Metadata-Version: 2.1
Name: data-pipelines-cli
Version: 0.5.0
Summary: CLI for data platform
Home-page: https://github.com/getindata/data-pipelines-cli/
Author: Andrzej Swatowski
Author-email: andrzej.swatowski@getindata.com
License: Apache Software License (Apache 2.0)
Keywords: dbt airflow cli
Platform: UNKNOWN
Classifier: Development Status :: 1 - Planning
Classifier: Programming Language :: Python :: 3.7
Classifier: Programming Language :: Python :: 3.8
Classifier: Programming Language :: Python :: 3.9
Requires-Python: >=3
Description-Content-Type: text/markdown
Provides-Extra: docker
Provides-Extra: datahub
Provides-Extra: tests
Provides-Extra: gcp
Provides-Extra: s3
License-File: LICENSE

# data-pipelines-cli

CLI for data platform

## Installation
TODO

## Usage
First, create a repository with a global configuration file that you or your organization will be using. The repository
should contain `dp.yml.tmpl` file looking similar to this:
```yaml
username: YOUR_USERNAME
templates:
  my-first-template:
    template_name: my-first-template
    template_path: https://github.com/<YOUR_USERNAME>/<YOUR_TEMPLATE>.git
source_type: bigquery
```
Thanks to the [copier](https://copier.readthedocs.io/en/stable/), you can leverage Jinja template syntax to create
easily modifiable configuration templates. Just create `copier.yml` file next to the `dp.yml.tmpl` one and configure
the template questions (read more at [copier documentation](https://copier.readthedocs.io/en/stable/configuring/)).

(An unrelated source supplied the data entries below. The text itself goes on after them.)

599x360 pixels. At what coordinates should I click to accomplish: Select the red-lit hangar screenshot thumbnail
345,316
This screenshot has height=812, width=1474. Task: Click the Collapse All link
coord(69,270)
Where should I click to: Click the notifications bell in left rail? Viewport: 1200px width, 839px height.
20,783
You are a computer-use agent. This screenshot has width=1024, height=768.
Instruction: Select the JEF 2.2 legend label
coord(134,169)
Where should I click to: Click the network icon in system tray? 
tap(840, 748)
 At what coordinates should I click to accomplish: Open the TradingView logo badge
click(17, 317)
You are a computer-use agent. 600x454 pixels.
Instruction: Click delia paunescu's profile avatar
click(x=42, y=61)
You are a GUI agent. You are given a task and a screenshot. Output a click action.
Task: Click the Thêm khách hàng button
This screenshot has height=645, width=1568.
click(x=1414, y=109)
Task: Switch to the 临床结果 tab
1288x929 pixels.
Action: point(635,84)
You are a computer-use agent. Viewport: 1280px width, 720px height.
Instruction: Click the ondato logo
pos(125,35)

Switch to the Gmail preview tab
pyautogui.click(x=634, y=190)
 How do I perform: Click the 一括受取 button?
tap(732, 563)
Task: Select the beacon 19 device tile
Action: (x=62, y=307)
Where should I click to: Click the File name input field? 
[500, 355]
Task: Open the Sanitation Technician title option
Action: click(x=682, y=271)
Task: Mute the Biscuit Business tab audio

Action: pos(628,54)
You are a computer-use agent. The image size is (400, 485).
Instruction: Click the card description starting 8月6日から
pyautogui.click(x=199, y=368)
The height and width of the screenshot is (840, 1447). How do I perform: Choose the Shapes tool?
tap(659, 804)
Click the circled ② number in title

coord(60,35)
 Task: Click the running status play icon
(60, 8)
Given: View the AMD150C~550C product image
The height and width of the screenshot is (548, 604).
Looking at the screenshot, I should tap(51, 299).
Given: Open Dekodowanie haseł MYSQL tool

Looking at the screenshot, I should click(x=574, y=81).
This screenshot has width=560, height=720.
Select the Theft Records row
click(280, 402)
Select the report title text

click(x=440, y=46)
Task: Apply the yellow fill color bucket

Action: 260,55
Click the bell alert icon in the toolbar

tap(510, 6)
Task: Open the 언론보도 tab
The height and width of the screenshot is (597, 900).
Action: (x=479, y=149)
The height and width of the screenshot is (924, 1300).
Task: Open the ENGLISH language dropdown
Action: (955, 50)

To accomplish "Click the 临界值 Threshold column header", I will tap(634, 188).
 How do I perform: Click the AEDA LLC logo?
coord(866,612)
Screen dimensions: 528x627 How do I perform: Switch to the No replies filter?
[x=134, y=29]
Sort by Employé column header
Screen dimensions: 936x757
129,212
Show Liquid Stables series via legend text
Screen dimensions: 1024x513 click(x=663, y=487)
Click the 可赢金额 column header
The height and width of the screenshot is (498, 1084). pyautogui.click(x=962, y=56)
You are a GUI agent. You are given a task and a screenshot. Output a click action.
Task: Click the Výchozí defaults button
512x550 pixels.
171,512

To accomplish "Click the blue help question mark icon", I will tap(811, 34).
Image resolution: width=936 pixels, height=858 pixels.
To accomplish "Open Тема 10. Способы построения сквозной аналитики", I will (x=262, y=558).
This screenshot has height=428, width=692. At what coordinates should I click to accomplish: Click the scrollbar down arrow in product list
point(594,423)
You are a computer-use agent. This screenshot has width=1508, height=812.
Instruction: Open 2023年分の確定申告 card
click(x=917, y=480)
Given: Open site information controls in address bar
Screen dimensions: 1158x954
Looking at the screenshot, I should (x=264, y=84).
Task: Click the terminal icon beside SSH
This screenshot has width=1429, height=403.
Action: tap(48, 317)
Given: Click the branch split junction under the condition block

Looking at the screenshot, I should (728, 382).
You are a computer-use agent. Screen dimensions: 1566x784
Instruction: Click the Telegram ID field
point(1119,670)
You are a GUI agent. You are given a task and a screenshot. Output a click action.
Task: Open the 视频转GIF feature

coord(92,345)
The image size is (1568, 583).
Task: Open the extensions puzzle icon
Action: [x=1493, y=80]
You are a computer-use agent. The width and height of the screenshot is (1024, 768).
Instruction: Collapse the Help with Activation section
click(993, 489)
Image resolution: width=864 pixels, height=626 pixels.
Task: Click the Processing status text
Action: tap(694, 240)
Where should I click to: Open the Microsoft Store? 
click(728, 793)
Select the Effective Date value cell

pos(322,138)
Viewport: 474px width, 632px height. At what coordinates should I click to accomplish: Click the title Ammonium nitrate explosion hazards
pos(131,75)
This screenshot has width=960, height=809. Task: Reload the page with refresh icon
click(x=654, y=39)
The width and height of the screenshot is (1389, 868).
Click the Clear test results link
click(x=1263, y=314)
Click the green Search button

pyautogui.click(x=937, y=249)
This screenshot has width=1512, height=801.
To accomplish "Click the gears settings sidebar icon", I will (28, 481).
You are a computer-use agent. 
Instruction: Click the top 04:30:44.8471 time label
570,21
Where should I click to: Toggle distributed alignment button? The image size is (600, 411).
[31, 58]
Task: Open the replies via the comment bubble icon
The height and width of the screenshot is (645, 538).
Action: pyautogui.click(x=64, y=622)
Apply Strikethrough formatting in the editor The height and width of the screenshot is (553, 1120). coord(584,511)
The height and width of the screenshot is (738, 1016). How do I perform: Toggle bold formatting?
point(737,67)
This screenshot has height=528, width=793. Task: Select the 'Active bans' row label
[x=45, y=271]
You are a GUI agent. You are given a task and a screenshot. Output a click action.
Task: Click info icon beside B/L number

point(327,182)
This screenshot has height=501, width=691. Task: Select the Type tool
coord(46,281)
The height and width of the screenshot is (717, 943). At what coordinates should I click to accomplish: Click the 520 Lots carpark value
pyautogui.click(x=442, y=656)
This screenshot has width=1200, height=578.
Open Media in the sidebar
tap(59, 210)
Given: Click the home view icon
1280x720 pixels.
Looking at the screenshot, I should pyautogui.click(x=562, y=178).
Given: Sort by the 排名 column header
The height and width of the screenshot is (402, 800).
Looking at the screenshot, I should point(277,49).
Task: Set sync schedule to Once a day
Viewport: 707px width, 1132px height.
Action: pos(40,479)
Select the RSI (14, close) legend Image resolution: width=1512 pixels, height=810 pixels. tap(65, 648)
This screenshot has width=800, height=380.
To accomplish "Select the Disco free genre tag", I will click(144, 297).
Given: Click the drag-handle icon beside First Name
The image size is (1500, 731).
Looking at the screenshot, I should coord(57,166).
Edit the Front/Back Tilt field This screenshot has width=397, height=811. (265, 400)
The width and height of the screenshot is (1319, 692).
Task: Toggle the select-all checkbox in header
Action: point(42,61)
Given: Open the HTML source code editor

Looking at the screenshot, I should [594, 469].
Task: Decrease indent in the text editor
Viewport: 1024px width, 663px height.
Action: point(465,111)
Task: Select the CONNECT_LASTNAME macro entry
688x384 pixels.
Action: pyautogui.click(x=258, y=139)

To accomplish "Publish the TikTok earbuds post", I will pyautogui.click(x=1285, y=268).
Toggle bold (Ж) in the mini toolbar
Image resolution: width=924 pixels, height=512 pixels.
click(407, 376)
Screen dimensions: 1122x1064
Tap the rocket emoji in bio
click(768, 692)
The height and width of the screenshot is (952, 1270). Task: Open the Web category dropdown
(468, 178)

Then, run `dp init <CONFIG_REPOSITORY_URL>` to initialize **dp**. You can also drop `<CONFIG_REPOSITORY_URL>` argument,
**dp** will get initialized with default example config (although keep in mind it is very basic).

### Project creation

You can use `dp create <NEW_PROJECT_PATH>` to choose one of the templates added before and create the project in
`<NEW_PROJECT_PATH>` directory. You can also use `dp create <NEW_PROJECT_PATH> <LINK_TO_TEMPLATE_REPOSITORY>` to point
directly to a template repository. If `<LINK_TO_TEMPLATE_REPOSITORY>` proves to be a name of the template defined in
**dp**'s config file, `dp create` will choose the template by the name instead of trying to download the repository.

`dp template-list` lists all added templates.

### Project deployment

`dp deploy` will sync with your bucket provider. Provider will be chosen automatically based on the remote URL.
`dp deploy` also requires user to point to JSON or YAML file with provider-specific data like access tokens or project
names. E.g., to connect with Google Cloud Storage, one should run:
```bash
echo '{"token": "<PATH_TO_YOUR_TOKEN>", "project_name": "<YOUR_PROJECT_NAME>"}' > gs_args.json
dp deploy "gs://<YOUR_GS_PATH>" --blob-args gs_args.json
```

When finished, call `dp clean` to remove compilation related directories.

### Variables
You can put dictionary of variables to be passed to `dbt` in your `config/<ENV>/dbt.yml` file, following the convention
presented in [the guide at dbt site](https://docs.getdbt.com/docs/building-a-dbt-project/building-models/using-variables#defining-variables-in-dbt_projectyml).
E.g., if one of fields of `config/<SNOWFLAKE_ENV>/snowflake.yml` looks like this:
```yaml
schema: "{{ var('snowflake_schema') }}"
```
you should put following in your `config/<SNOWFLAKE_ENV>/dbt.yml` file:
```yaml
vars:
  snowflake_schema: EXAMPLE_SCHEMA
```
and then run your `dp run --env <SNOWFLAKE_ENV>` (or any similar command).

## Contributing
Pull requests are welcome. For major changes, please open an issue first to discuss what you would like to change.

Please make sure to update tests as appropriate.